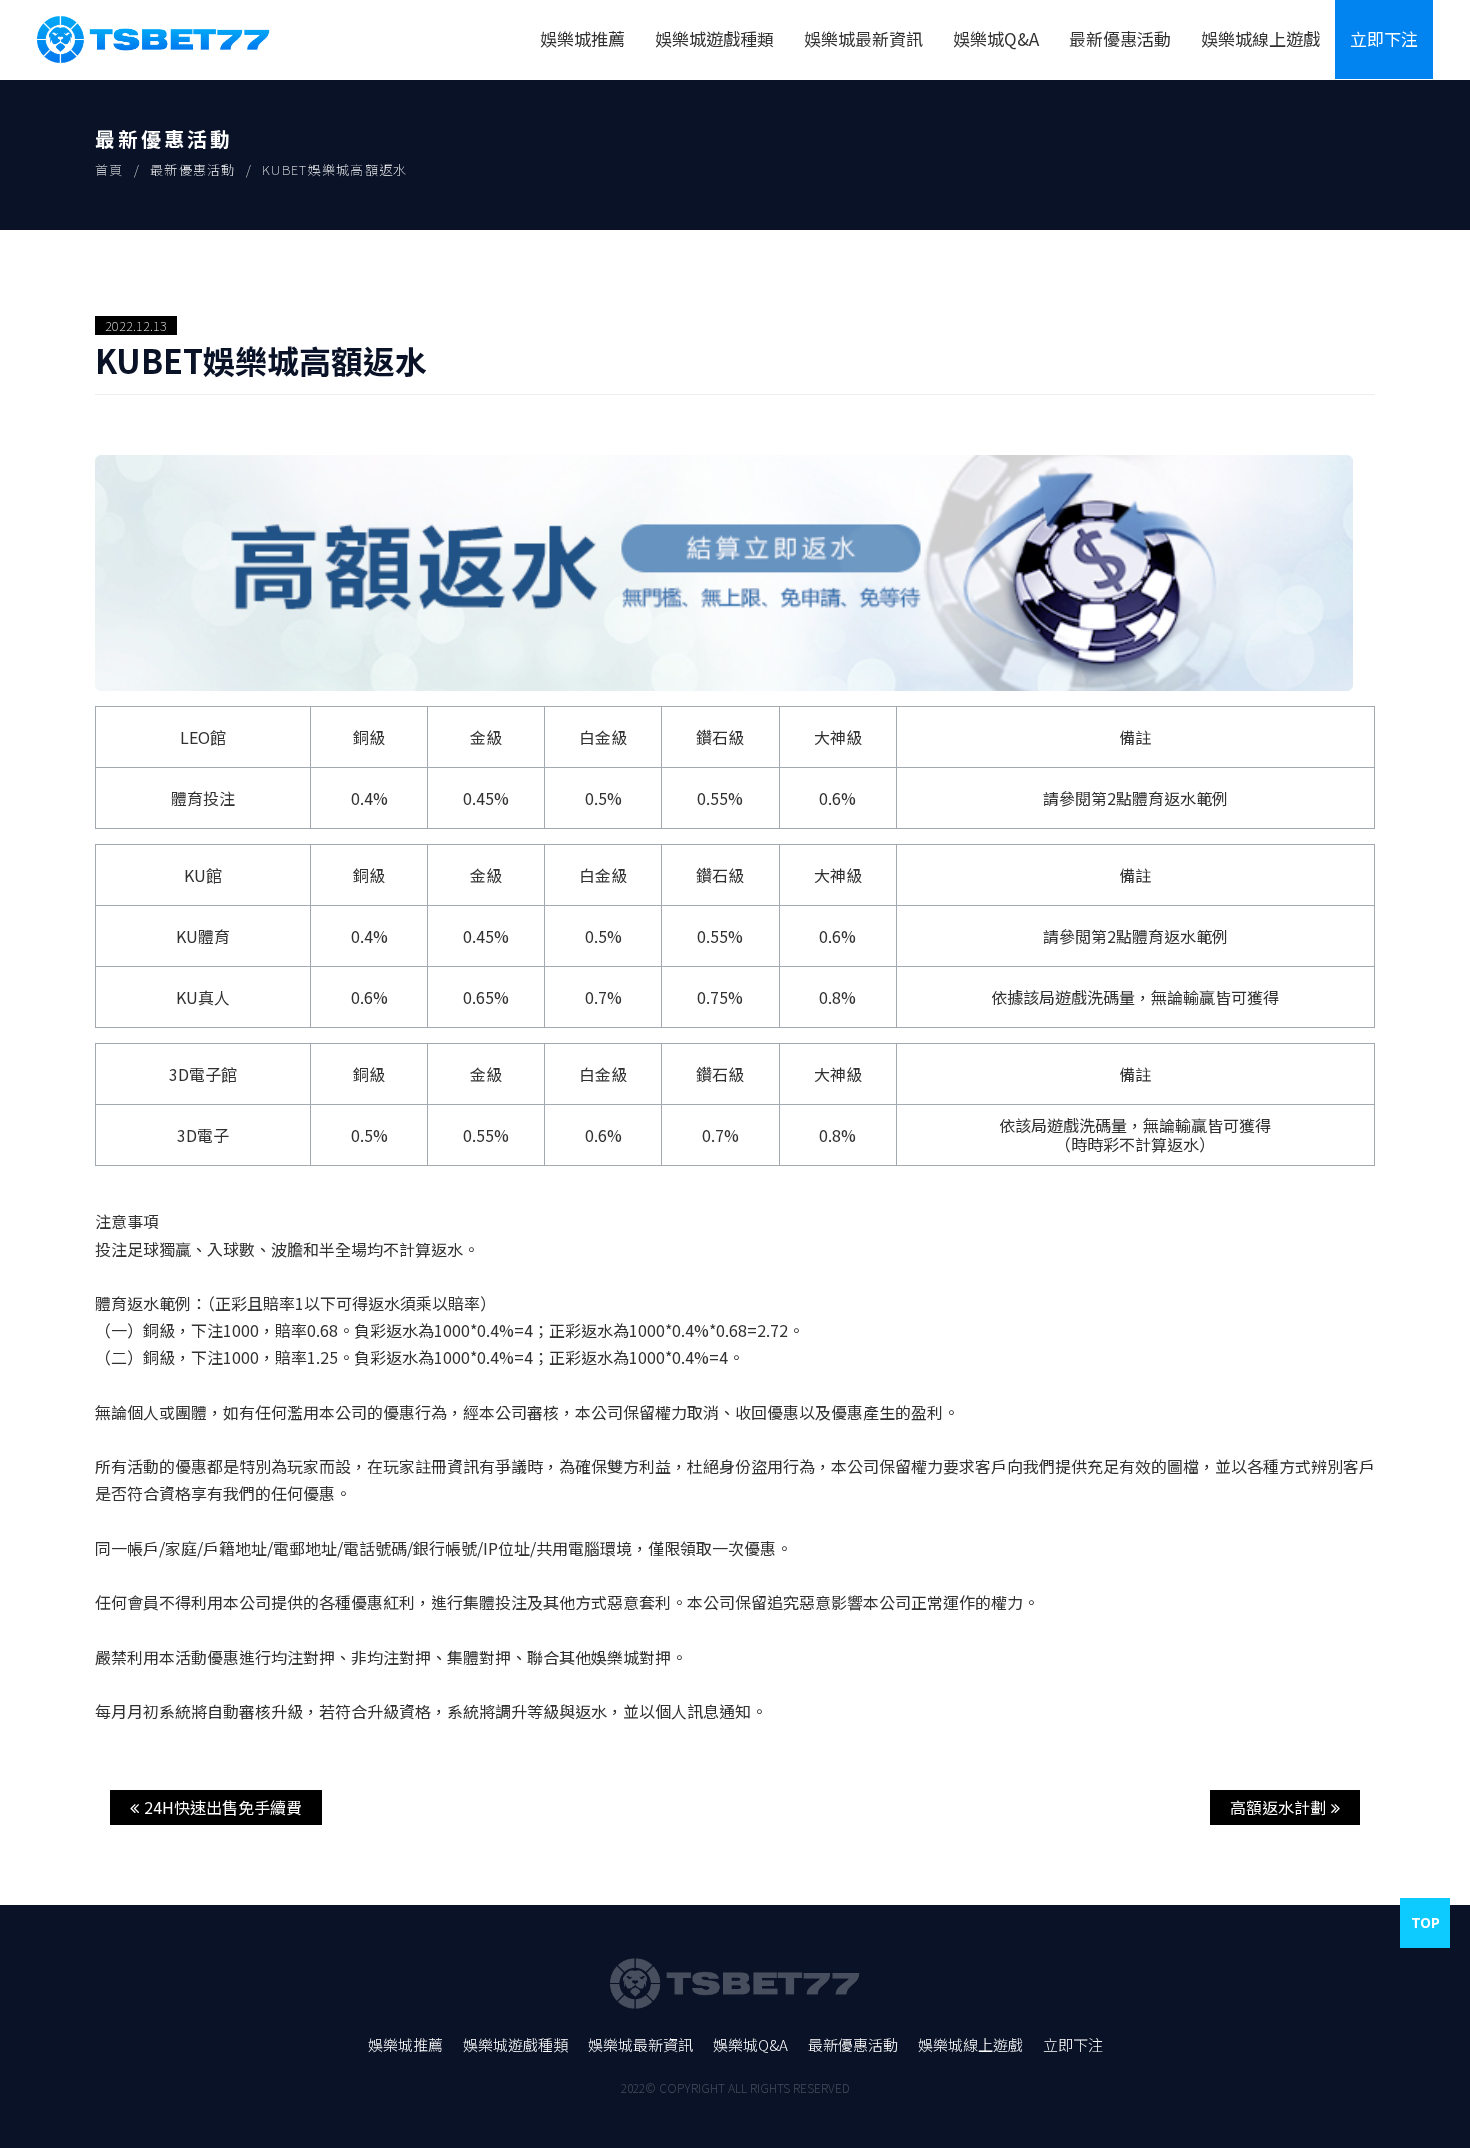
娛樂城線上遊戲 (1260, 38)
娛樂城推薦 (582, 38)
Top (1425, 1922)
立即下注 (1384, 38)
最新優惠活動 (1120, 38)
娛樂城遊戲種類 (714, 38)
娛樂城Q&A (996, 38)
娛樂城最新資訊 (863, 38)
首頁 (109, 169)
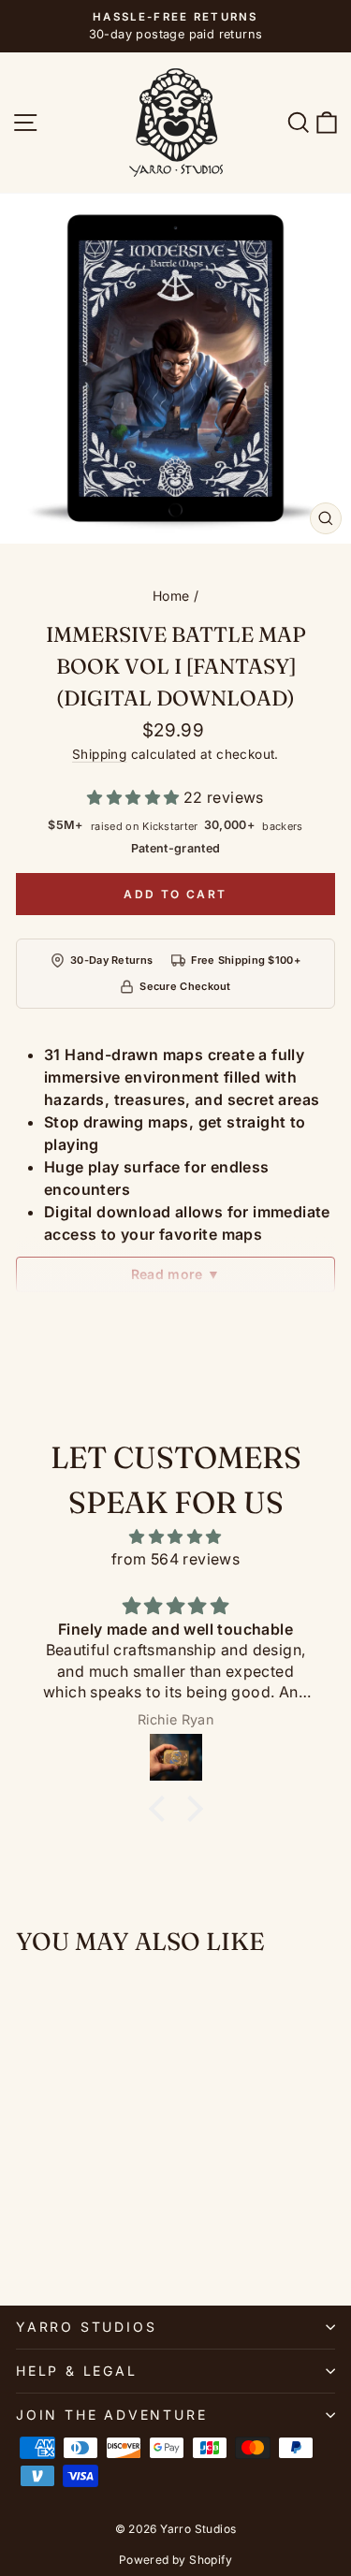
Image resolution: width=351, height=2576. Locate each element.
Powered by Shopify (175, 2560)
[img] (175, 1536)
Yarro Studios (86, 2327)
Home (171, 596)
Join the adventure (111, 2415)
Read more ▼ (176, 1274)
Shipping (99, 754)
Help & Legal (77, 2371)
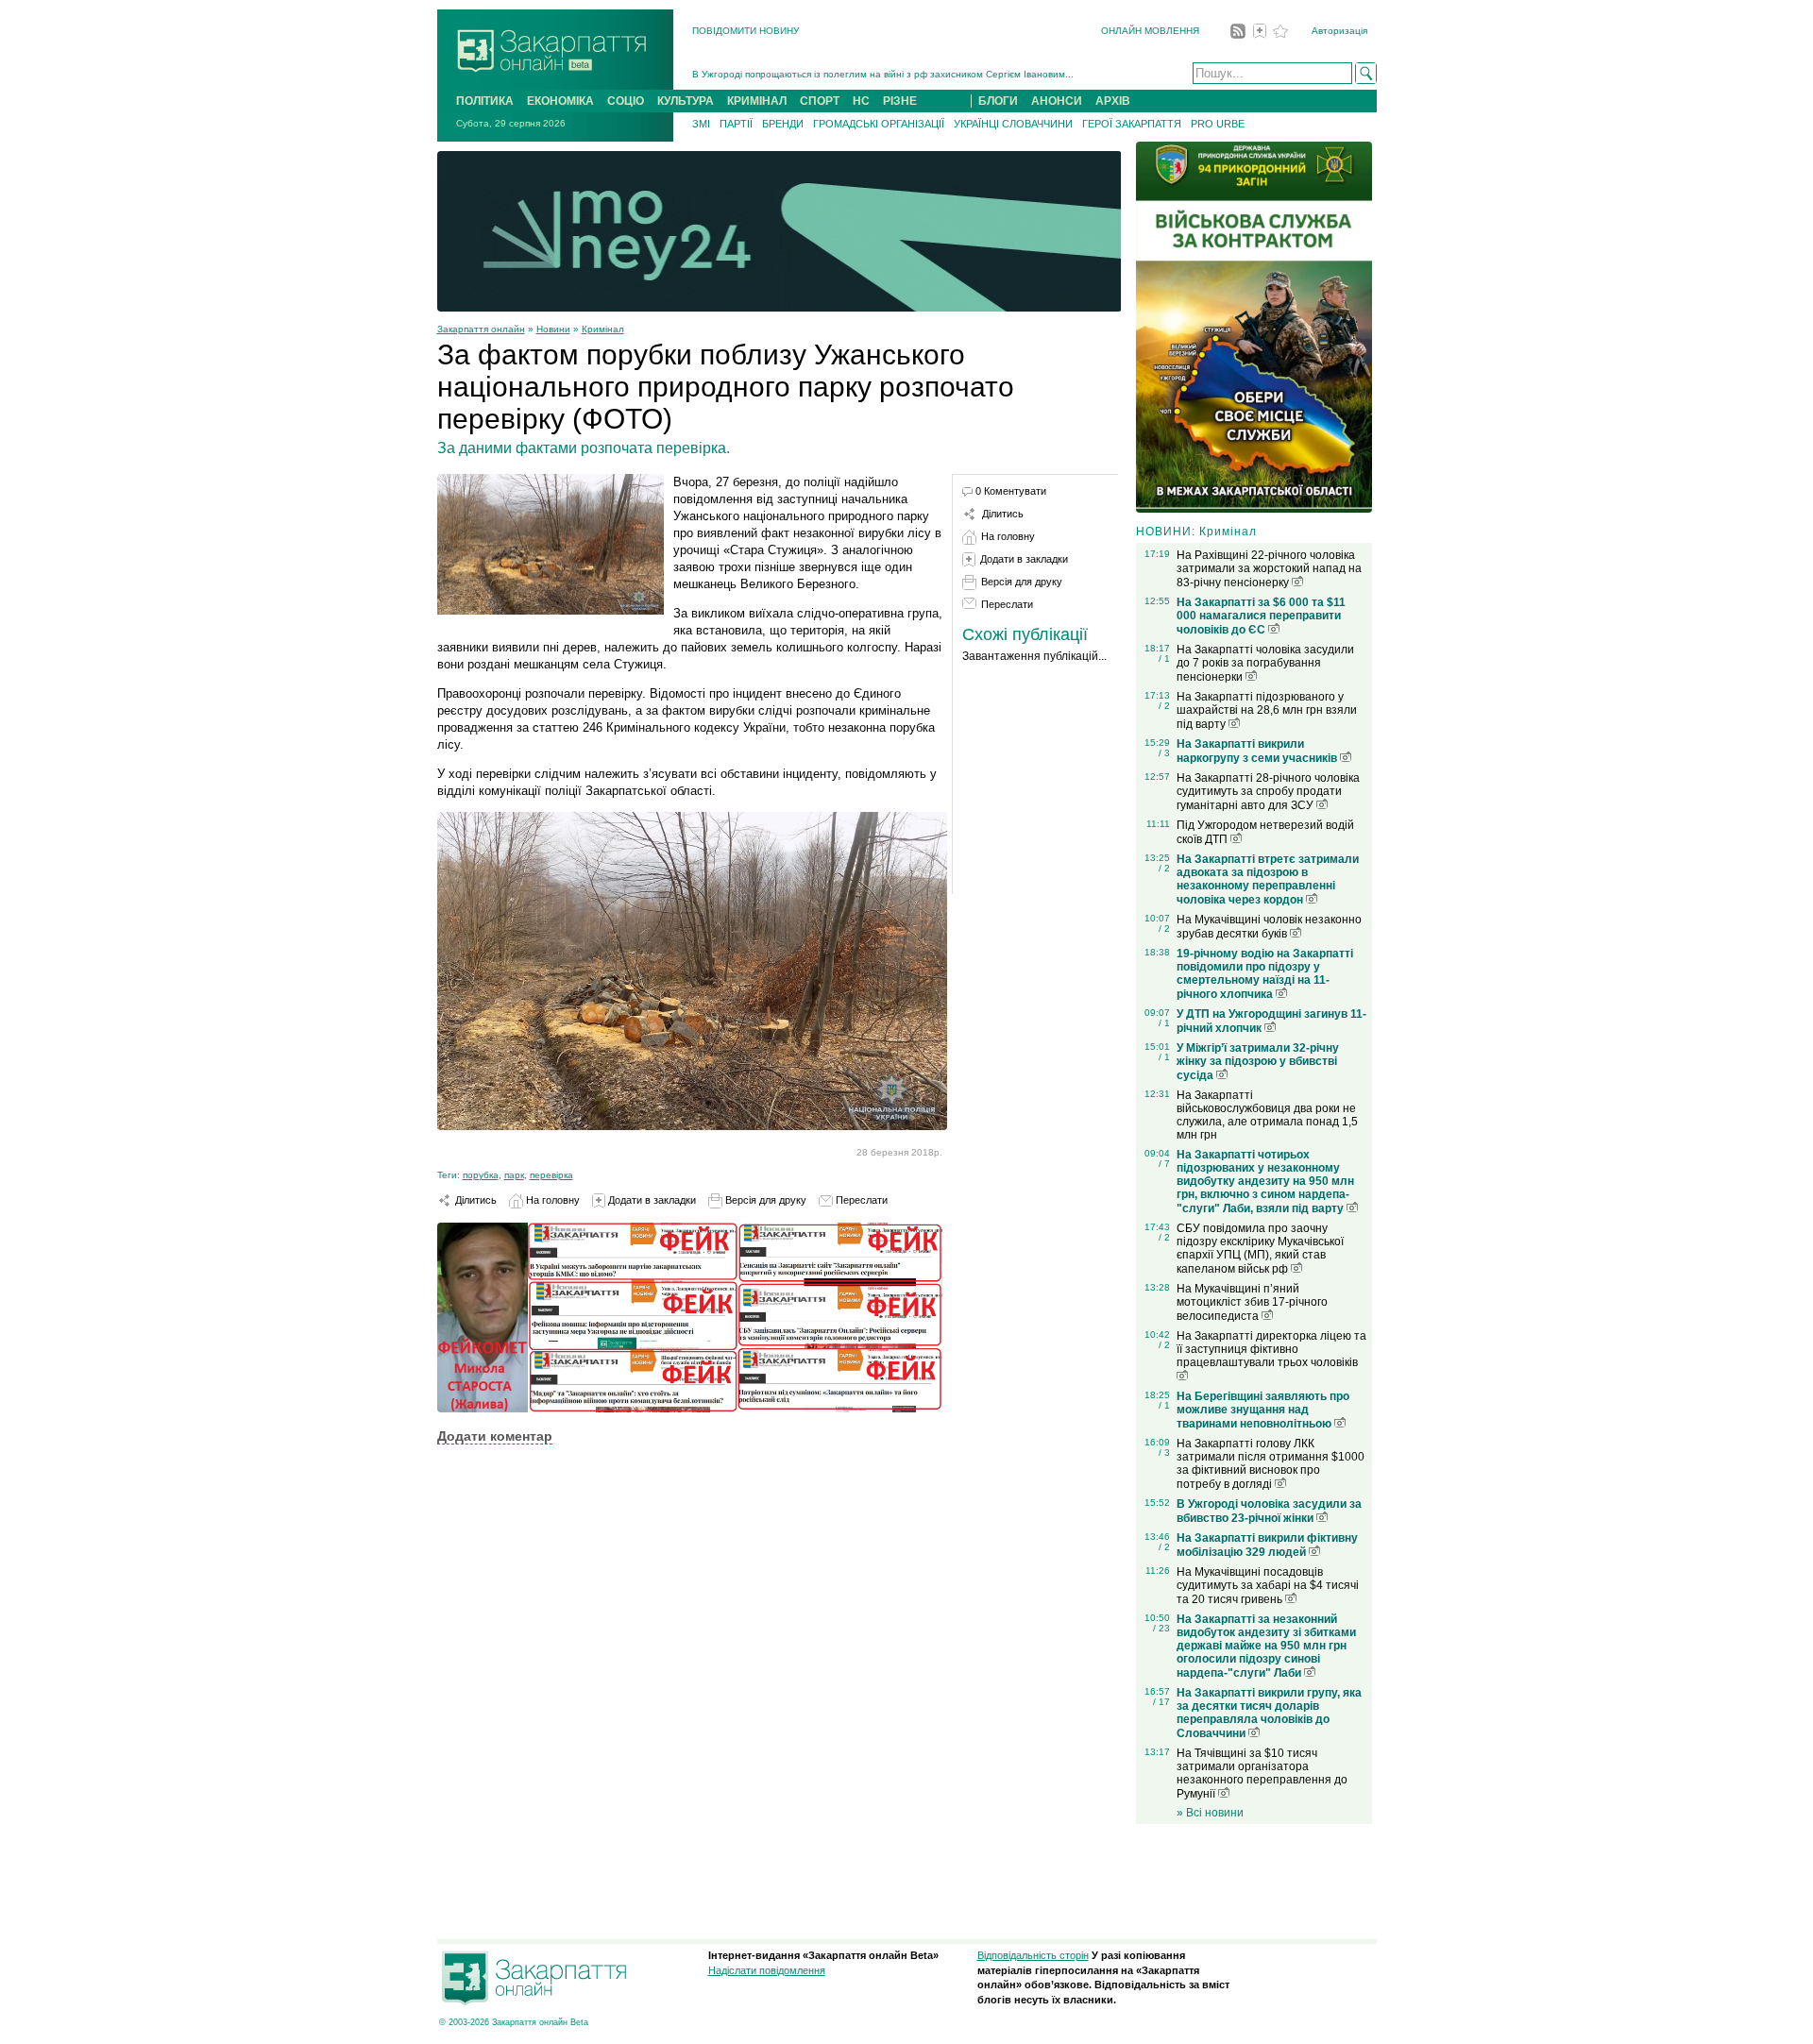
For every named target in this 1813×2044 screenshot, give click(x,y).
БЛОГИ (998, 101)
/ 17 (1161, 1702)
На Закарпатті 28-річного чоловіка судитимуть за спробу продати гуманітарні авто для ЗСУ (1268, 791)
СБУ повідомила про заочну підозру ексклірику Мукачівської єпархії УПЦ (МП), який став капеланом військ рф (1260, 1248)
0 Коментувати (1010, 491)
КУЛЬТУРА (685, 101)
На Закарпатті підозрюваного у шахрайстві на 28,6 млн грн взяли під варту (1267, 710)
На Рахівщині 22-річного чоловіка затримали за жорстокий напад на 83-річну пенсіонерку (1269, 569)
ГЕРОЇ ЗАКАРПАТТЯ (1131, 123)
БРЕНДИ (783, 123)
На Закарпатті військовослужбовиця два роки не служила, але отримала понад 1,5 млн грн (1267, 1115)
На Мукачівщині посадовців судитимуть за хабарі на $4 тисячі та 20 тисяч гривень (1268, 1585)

**Task to complete**
The expected answer is the lines from the one that has "Powered by Shopify (175, 2560)" to the end of the listing, transcribed exactly, with pictures left out and no other line added.

**Written response**
Powered by Shopify (175, 2560)
[img] (175, 1536)
Yarro Studios (86, 2327)
Home (171, 596)
Join the adventure (111, 2415)
Read more ▼ (176, 1274)
Shipping (99, 754)
Help & Legal (77, 2371)
For every named target in this 1813×2044 screenshot, give click(x,y).
БЛОГИ (998, 101)
/ 17 (1161, 1702)
На Закарпатті 28-річного чоловіка судитимуть за спробу продати гуманітарні авто для ЗСУ (1268, 791)
СБУ повідомила про заочну підозру ексклірику Мукачівської єпархії УПЦ (МП), який став капеланом військ рф (1260, 1248)
0 Коментувати (1010, 491)
КУЛЬТУРА (685, 101)
На Закарпатті підозрюваного у шахрайстві на 28,6 млн грн взяли під варту (1267, 710)
На Рахівщині 22-річного чоловіка затримали за жорстокий напад на 83-річну пенсіонерку (1269, 569)
ГЕРОЇ ЗАКАРПАТТЯ (1131, 123)
БРЕНДИ (783, 123)
На Закарпатті військовослужбовиця два роки не служила, але отримала понад 1,5 млн грн (1267, 1115)
На Мукачівщині посадовців судитимуть за хабарі на $4 тисячі та 20 тисяч гривень (1268, 1585)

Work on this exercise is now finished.